Data section below:
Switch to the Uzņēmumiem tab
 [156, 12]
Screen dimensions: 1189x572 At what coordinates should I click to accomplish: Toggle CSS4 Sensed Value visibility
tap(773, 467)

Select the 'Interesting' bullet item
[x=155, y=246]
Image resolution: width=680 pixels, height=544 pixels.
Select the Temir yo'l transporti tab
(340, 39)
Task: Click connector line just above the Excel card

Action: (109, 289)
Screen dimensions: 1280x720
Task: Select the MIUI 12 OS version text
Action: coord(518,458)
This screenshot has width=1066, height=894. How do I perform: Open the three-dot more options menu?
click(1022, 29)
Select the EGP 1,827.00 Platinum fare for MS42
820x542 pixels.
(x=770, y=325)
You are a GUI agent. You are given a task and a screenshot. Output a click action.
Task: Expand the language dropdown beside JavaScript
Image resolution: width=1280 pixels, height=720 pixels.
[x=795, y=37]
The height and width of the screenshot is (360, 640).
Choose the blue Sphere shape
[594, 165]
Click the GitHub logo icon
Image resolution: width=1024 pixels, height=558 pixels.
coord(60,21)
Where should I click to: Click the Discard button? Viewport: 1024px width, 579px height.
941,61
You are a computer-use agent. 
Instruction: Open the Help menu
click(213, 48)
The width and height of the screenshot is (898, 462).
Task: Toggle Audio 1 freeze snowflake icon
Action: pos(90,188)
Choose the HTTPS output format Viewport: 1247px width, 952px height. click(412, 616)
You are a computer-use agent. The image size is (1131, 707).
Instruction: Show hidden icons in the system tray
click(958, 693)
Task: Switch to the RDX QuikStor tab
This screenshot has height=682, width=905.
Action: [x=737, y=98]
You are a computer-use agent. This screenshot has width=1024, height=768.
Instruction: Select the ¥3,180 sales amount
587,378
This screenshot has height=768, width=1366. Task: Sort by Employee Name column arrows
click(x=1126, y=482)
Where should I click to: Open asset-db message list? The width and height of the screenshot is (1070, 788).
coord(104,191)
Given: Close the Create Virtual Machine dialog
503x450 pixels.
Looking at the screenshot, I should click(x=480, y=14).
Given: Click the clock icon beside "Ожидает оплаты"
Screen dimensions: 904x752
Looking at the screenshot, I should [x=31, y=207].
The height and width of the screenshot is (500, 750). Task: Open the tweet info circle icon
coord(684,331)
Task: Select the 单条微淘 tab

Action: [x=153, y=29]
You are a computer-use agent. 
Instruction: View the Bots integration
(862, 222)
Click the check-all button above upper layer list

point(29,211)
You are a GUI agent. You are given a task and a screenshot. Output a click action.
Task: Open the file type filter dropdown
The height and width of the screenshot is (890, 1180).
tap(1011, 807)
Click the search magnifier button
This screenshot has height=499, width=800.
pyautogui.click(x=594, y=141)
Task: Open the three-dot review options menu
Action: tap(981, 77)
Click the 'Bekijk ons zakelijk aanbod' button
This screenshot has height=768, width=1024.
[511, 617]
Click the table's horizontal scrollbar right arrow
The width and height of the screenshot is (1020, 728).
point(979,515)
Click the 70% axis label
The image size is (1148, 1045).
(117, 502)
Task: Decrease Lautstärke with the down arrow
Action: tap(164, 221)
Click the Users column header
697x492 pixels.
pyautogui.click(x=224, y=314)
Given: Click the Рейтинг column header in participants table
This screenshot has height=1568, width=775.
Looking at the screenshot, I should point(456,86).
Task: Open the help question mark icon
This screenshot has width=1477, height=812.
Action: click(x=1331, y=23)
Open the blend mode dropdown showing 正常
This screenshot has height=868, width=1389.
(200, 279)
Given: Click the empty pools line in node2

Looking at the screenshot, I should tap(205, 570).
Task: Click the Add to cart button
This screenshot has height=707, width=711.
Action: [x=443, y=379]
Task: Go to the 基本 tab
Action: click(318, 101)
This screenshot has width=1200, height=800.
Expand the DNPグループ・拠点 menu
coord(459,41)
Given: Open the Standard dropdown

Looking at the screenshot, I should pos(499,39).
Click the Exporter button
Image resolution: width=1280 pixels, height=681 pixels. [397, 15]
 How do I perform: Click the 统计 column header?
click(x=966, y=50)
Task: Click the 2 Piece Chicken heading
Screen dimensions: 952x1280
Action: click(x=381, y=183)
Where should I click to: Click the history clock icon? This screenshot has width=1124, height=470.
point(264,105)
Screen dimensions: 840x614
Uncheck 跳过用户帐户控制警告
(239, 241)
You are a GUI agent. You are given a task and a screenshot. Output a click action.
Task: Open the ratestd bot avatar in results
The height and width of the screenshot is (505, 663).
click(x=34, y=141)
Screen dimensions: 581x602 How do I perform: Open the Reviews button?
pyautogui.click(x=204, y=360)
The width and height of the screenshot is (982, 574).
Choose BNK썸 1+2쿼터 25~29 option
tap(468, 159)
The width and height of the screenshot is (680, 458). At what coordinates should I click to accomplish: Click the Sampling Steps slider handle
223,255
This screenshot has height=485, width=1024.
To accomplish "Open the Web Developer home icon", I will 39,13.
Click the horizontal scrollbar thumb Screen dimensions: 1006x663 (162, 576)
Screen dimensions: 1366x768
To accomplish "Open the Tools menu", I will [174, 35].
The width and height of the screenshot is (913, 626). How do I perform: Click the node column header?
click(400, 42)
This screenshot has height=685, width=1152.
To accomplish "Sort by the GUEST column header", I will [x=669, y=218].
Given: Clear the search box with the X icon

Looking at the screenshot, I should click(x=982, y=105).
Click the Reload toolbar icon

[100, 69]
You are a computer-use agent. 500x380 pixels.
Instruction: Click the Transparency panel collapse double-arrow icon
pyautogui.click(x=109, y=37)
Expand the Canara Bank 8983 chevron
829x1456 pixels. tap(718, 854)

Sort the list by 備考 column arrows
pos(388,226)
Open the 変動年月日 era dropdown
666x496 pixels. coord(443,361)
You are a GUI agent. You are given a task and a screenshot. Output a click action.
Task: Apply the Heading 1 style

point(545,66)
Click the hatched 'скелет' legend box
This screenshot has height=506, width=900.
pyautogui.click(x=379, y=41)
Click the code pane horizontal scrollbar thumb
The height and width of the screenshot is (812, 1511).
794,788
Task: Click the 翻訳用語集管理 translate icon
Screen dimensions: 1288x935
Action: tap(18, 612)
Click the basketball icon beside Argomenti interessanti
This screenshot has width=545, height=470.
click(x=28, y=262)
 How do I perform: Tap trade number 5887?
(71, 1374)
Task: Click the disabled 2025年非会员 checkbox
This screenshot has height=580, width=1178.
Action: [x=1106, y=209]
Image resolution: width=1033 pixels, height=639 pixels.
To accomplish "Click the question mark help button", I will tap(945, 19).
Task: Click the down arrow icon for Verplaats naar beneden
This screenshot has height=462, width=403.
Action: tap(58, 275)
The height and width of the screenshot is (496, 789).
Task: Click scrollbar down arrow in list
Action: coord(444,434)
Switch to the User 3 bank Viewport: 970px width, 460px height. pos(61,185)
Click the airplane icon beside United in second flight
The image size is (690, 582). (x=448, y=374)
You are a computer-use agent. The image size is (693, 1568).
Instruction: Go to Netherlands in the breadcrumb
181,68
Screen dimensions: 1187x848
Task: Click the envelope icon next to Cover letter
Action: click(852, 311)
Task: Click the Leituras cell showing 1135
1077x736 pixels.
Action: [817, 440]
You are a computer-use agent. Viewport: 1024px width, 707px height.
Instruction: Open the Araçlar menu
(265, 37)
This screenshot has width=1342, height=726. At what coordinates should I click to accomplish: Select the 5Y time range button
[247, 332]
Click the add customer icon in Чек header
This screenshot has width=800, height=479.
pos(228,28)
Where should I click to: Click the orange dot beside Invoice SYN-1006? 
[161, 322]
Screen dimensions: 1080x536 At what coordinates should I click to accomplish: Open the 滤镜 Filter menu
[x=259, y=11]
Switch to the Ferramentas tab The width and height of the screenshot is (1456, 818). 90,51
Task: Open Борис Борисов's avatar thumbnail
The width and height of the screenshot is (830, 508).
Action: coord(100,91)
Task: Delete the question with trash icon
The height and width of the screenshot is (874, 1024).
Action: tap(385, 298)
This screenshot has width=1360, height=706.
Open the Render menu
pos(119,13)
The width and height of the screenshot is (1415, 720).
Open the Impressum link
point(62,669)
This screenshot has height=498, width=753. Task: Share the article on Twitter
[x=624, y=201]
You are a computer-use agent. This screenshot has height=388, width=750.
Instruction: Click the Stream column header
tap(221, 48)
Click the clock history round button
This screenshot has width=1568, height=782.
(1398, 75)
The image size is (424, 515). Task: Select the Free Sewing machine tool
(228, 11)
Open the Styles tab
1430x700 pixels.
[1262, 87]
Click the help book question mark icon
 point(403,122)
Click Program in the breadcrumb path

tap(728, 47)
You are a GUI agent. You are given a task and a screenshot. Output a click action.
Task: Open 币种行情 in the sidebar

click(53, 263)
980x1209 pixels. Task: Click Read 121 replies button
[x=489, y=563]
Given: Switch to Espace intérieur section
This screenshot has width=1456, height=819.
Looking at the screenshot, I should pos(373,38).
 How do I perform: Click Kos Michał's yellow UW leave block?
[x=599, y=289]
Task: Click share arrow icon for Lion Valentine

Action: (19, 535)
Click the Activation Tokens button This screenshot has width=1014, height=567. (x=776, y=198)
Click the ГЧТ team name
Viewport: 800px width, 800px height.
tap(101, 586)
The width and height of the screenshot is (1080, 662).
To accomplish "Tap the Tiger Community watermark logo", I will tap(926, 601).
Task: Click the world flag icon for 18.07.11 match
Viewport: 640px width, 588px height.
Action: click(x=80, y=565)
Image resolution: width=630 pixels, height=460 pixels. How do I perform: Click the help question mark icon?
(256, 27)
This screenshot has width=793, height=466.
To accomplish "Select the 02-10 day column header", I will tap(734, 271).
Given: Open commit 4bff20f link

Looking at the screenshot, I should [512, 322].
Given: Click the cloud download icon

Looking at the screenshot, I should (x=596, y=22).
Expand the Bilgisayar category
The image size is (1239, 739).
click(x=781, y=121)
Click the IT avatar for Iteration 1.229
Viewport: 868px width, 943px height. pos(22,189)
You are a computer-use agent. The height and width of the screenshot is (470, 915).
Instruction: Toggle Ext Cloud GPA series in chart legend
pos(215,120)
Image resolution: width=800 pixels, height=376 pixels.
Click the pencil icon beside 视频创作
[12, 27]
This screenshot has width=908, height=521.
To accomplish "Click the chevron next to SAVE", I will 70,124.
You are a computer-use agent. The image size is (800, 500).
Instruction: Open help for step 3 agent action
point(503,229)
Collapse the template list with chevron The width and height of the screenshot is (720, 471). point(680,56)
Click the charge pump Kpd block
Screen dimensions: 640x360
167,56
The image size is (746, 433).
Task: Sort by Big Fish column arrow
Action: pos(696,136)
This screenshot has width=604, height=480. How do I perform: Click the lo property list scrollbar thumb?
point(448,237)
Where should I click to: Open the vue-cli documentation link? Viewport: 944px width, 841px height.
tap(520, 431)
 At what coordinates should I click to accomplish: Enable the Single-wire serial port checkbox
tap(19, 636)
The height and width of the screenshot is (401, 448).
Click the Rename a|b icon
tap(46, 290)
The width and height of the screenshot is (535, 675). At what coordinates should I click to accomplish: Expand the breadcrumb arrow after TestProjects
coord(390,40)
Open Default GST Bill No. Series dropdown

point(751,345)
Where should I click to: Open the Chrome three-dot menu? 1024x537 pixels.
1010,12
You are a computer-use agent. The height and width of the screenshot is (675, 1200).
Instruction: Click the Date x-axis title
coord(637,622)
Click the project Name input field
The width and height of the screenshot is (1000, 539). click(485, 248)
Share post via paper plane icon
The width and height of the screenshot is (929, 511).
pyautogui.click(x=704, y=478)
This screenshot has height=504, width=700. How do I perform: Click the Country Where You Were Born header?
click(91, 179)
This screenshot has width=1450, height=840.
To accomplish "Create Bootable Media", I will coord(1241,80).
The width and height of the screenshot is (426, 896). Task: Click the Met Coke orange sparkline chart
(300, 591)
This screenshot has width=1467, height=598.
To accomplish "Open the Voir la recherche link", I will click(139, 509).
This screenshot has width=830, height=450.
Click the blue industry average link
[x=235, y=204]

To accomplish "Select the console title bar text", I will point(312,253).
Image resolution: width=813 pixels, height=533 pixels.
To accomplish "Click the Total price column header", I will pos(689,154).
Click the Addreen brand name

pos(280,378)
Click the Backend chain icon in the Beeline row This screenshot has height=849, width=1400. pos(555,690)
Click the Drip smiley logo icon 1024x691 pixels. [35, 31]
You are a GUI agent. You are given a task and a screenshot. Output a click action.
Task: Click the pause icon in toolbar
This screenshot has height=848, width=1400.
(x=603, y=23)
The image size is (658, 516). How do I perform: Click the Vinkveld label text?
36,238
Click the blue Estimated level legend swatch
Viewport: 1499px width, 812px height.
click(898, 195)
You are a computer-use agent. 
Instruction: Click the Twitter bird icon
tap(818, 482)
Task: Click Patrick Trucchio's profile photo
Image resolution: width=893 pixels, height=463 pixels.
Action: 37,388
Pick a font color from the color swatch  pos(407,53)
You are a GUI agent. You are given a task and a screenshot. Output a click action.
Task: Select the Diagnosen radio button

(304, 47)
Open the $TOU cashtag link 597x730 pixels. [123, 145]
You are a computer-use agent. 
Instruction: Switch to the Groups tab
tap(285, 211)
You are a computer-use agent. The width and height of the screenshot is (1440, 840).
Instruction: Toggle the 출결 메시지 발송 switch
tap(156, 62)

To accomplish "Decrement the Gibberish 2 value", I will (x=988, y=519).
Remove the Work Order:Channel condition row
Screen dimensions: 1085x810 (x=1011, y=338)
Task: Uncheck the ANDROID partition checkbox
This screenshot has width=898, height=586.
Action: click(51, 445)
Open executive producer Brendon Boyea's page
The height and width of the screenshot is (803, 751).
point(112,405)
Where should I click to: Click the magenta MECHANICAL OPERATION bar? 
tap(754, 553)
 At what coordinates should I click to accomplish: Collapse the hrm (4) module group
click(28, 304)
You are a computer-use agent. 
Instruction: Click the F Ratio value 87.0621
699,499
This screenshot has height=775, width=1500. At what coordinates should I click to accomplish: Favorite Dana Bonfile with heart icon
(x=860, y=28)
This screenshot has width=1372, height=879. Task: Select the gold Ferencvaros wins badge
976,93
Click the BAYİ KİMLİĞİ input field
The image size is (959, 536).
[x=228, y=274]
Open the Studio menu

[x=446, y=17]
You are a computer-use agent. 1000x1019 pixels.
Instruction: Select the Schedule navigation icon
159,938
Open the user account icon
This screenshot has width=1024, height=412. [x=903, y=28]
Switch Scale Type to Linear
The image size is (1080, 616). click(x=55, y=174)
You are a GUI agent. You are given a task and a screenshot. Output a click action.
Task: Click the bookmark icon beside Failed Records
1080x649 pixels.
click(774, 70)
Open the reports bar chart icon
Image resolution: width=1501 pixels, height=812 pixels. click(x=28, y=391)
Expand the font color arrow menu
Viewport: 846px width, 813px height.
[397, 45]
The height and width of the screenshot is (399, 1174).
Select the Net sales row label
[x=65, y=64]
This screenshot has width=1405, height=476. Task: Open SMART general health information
End of Data section.
Problem to work on.
Search the entries for the word "Create", then gather every line that has it.

Completed exercise.
Given: Close the Create Virtual Machine dialog
To accomplish "Create Bootable Media", I will coord(1241,80).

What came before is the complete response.